### Task list
A - In the events listing, which park hosts the Namaste India Festival?
B - Convert the entries into a JSON list of strings with one string per line and blank lines left out. Begin at the first line of the entries and stop after the line that contains "click(x=1030, y=165)".

### Source excerpt
* Begin *
Kyushu Shochu Night: A shochu-themed night where you can sample 12 different Kyushu-hailing varieties. Plus, you’ll get to meet the makers, hear lectures from shochu scholars, participate in quizzes and win prizes.
Ohara Naked Festival (Sep 23-24): Well, almost naked. A parade of men in loin cloths will walk the streets of Ohara carrying mikoshi (portable shrines) on their shoulders. The route leads to the sea where the shrines will be dunked before heading back to Ohara Shrine.
Ekoda Night Bazaar (Sep 24): This bazaar is a great way to spend your Saturday evening as it offers a medley of activities and fun. Take your pick from shopping market-style for local wares and vegetables; savoring Japanese street food and regional specialties; and winning prizes via an ink-stamp collecting rally. Bonus: this particular night will see a brass marching band hit the streets.
Nikkan Festival (Sep 24-25): This is the annual Japan-South Korea Exchange festival held simultaneously in Tokyo and Seoul. Head down to Hibiya Park for two days of performances: from dancing to cheerleading to musical performances (traditional, K-POP, instrumental). Plus lots of tasty Korean cuisine offerings to be had.
Namaste India Festival (Sep 24-25): An Indian culture fest at Yoyogi Park with 32 different food and drink stalls, musical and dance performances, lectures and other displays. There are scheduled performances all day on both Saturday and Sunday.
Shinagawa Shukuba Matsuri (Sep 24-25): Historically, Shinagawa was the first rest stop between Tokyo and Kyoto during the Edo period. Calling back to those times, locals dress up (pretending to be samurai, geisha, courtesans and other historical characters) and parade the streets tracing a section of the old route.
Roppongi Matsuri (Sep 24-25): A small, local festival in the Roppongi area focused around Tenso Shrine. The portable shrines are taken out for a spin around the neighborhood on Sunday at 12:30pm.
Fukuro Festival – Part 1 (Sep 24-25):This is Ikebukuro’s biggest festival. Taking place just outside the west exit of Ikebukuro Station will be tons of performances including cheerleading, hula, musical performances, tribal and belly dancing, taiko drums, yosakoi dance teams and an impressive shrine parade. Something for everyone! (And be sure to head back in October for part 2 of the festival.)
Red Spider Lily Festival 2016 (Sep 17-Oct 2): One of the more impressive flower festivals, the Red Spider Lily blankets the Kinchakuda fields in Hidaka, Saitama (just a short jaunt outside of Tokyo).
Belgian Beer Festival 2016 (Sep 16-25): Last weekend for the Belgian Beer Fest. And while on the surface it might not seem like a cheap event (3,100 yen for 3 super strength Belgian beers, a very fancy beer glass and lots of entertainment), it’s good value compared to the many Belgian beer bars around town. Roppongi Hills Arena is where it’s at.
* End *
### Input data
* Begin *
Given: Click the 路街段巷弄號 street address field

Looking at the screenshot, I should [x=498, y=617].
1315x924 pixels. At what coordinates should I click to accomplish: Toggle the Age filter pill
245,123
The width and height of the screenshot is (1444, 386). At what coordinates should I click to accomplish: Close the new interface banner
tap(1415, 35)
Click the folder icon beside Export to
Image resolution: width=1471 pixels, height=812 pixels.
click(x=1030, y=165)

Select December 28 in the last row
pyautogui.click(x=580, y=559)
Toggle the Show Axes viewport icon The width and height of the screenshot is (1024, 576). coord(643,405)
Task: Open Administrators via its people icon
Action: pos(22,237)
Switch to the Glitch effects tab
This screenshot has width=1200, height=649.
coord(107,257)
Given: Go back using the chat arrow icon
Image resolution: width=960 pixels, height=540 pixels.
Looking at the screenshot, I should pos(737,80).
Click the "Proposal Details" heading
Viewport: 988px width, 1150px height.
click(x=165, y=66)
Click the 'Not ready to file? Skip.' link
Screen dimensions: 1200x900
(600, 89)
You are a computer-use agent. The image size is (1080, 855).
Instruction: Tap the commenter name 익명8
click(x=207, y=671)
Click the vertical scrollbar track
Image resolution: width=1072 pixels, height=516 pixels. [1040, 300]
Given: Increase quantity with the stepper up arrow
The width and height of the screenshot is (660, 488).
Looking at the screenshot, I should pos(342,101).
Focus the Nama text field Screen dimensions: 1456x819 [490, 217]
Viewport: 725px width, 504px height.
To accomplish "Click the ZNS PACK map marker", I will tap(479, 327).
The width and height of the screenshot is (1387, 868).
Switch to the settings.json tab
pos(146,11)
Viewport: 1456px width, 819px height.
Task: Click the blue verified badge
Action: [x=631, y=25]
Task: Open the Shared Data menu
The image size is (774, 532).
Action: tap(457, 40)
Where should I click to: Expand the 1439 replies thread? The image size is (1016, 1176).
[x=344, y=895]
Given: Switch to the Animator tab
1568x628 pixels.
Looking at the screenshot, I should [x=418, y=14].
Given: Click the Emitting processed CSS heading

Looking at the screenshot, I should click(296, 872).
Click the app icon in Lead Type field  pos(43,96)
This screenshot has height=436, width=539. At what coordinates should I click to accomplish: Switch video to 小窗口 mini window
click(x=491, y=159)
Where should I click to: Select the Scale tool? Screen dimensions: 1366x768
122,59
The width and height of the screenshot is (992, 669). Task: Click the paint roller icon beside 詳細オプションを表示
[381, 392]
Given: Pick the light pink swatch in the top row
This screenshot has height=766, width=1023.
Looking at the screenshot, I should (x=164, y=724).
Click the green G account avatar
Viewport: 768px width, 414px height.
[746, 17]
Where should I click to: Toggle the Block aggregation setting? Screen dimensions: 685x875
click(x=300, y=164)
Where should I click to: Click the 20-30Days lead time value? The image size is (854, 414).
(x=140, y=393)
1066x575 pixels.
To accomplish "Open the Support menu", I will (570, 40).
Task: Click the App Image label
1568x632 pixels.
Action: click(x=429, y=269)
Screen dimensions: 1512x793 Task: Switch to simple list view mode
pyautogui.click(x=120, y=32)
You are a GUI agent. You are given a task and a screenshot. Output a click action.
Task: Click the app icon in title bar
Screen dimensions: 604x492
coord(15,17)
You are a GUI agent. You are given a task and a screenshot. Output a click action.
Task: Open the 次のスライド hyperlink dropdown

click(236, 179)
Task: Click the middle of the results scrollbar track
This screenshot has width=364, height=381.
* End *
### Responses per task
A - Yoyogi Park

B -
[
  "Given: Click the 路街段巷弄號 street address field",
  "Looking at the screenshot, I should [x=498, y=617].",
  "1315x924 pixels. At what coordinates should I click to accomplish: Toggle the Age filter pill",
  "245,123",
  "The width and height of the screenshot is (1444, 386). At what coordinates should I click to accomplish: Close the new interface banner",
  "tap(1415, 35)",
  "Click the folder icon beside Export to",
  "Image resolution: width=1471 pixels, height=812 pixels.",
  "click(x=1030, y=165)"
]